El ojo robótico, en Panic Room. He aquí otro ejemplo de la meticulosidad con la que trabaja este tipo, y del concepto de narrador omnisciente que, por definición, no debería cometer errores de encuadre o imprecisiones de movimiento. En Panic Room Fincher necesitaba un par de esos movimientos de cámara milimétricos, de los de 93 tomas (esto no es un chiste). El pulso de su inmundo operador humano no le bastaba, así que decidió mandarlo a su casa y llamó al operario del mo-co, esa máquina de Satanás que almacena en su memoria los movimientos de cámara para poder repetirlos un número indefinido de veces con total exactitud; así se consigue filmar complicados efectos visuales que requieren dar n pasadas con variaciones sobre un mismo set. Trinquen el dvd y fíjense en el plano en el que se activan los monitores de la habitación (14’29’’), o en aquella panorámica del dormitorio vacío en el que seguimos en travelling hasta un contrapicado de la bañera (13’02’’). Sepan que ahí están ustedes viendo a través del ojo de una máquina, de un cyborg que recorre de forma matemática las coordenadas introducidas por un genio maléfico, sin desajustes de pulso, cadencia o foco, en un plano en que el uso de este dispositivo denota un grado de meticulosidad digno de hacérselo mirar. Que venga Cameron y lo vea. Es lo que llamamos tirarse el mo-co.

──────────────────────────────

- Instrucciones -
**1)** Indica si cada afirmación concuerda con el fragmento sobre el mo-co en Panic Room y responde sí o no, citando las palabras exactas del fragmento que lo deciden. (a) Fincher mandó a su casa al operador humano porque su pulso no le bastaba. (b) El contrapicado de la bañera aparece en el minuto 14’29’’. (c) El mo-co puede repetir un movimiento de cámara solo una vez.
**2)** Continúa el fragmento sobre el mo-co en Panic Room a partir de su última oración.

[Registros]
──────────────────────────────

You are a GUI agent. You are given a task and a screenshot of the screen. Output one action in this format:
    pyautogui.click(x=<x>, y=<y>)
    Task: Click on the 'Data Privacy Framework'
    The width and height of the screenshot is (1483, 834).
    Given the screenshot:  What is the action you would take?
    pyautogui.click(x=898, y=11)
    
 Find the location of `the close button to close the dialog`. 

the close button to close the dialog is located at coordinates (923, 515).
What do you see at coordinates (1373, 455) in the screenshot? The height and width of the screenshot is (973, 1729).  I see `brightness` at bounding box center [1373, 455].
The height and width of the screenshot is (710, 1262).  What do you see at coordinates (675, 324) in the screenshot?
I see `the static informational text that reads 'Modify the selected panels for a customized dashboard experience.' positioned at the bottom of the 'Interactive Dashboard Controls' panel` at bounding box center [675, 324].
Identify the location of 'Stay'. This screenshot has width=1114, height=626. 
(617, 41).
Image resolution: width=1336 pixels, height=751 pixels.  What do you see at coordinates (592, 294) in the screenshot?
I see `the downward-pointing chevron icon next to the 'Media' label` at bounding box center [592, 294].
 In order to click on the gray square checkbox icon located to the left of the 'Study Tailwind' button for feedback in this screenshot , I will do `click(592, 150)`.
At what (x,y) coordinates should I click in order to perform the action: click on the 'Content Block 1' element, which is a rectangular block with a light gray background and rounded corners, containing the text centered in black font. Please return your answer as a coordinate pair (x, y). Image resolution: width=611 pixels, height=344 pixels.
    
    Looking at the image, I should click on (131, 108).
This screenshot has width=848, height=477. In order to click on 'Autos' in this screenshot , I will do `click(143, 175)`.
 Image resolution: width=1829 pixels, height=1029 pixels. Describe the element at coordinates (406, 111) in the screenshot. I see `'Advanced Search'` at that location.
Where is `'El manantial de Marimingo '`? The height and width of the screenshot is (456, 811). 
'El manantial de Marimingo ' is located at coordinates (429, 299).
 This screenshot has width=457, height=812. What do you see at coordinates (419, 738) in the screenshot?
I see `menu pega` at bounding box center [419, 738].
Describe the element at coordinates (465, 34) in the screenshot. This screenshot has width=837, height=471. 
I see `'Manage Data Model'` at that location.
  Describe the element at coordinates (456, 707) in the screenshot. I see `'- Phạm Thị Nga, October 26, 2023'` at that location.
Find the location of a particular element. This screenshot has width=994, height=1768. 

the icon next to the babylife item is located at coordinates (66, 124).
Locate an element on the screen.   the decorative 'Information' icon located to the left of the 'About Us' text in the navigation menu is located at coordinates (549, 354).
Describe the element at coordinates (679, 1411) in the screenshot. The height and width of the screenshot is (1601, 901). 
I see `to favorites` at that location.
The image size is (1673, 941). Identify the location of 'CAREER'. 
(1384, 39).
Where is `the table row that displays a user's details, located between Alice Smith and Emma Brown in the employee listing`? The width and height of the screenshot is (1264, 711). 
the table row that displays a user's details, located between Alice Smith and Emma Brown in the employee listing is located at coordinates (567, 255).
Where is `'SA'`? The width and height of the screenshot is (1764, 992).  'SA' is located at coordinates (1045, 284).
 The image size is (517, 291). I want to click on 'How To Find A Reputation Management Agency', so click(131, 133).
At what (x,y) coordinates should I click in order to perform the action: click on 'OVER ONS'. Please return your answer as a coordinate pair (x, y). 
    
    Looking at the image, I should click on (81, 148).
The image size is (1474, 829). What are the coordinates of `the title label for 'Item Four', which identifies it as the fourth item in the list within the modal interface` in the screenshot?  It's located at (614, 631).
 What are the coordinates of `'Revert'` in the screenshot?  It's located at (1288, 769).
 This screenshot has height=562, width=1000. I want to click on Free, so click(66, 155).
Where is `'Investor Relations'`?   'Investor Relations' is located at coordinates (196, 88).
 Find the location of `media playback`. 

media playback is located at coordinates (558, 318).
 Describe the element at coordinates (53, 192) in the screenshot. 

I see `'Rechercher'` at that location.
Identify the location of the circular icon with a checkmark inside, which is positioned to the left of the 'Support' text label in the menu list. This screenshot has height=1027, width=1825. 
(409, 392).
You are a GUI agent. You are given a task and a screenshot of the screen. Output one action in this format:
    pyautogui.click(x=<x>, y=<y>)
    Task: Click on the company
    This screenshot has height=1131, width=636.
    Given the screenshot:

──────────────────────────────

- Las respuestas -
**1)**
(a) Sí: «El pulso de su inmundo operador humano no le bastaba, así que decidió mandarlo a su casa».
(b) No: «hasta un contrapicado de la bañera (13’02’’)».
(c) No: «para poder repetirlos un número indefinido de veces con total exactitud».

**2)**
Subliminal my ass! Cuando Fight Club se habló mucho de los insertos subliminales de Brad Pitt durante el primer acto, integrados en la trama como los fotogramas de rabos tiesos que su personaje introduce subrepticiamente en pelis Disney. Más allá del uso alegórico que tiene ese elemento en esta película concreta, a la hora de relatar la incubación de un personaje en el sentido más literal de la expresión, Fincher ha demostrado un interés en ese recurso y en sus efectos sobre el espectador con insistencia desde su primera película, en una manifestación más de su intención de sorbernos el seso por todos los orificios. En Alien³ Clemens llevaba a cabo una autopsia en el cuerpecito de la pequeña Newt ante la mirada turbada de Ripley. Durante la escena se nos muestran algunos detalles de la operación en forma de insertos brevísimos que no llegan a ser subliminales pero lo parecen mucho; En The Game, cuando Nicholas Van Orton descubre una pila de polaroids guarrillas, su contenido se nos insinúa con la misma táctica, y recuerden que, en Se7en, lo que hace que Mills dispare a John Doe es un inserto de cuatro fotogramas de un primer plano angelical de su mujer asesinada. Si no le vieron el plumero a Fincher hasta que les presentó a Tyler Durden es que no estaban prestando atención.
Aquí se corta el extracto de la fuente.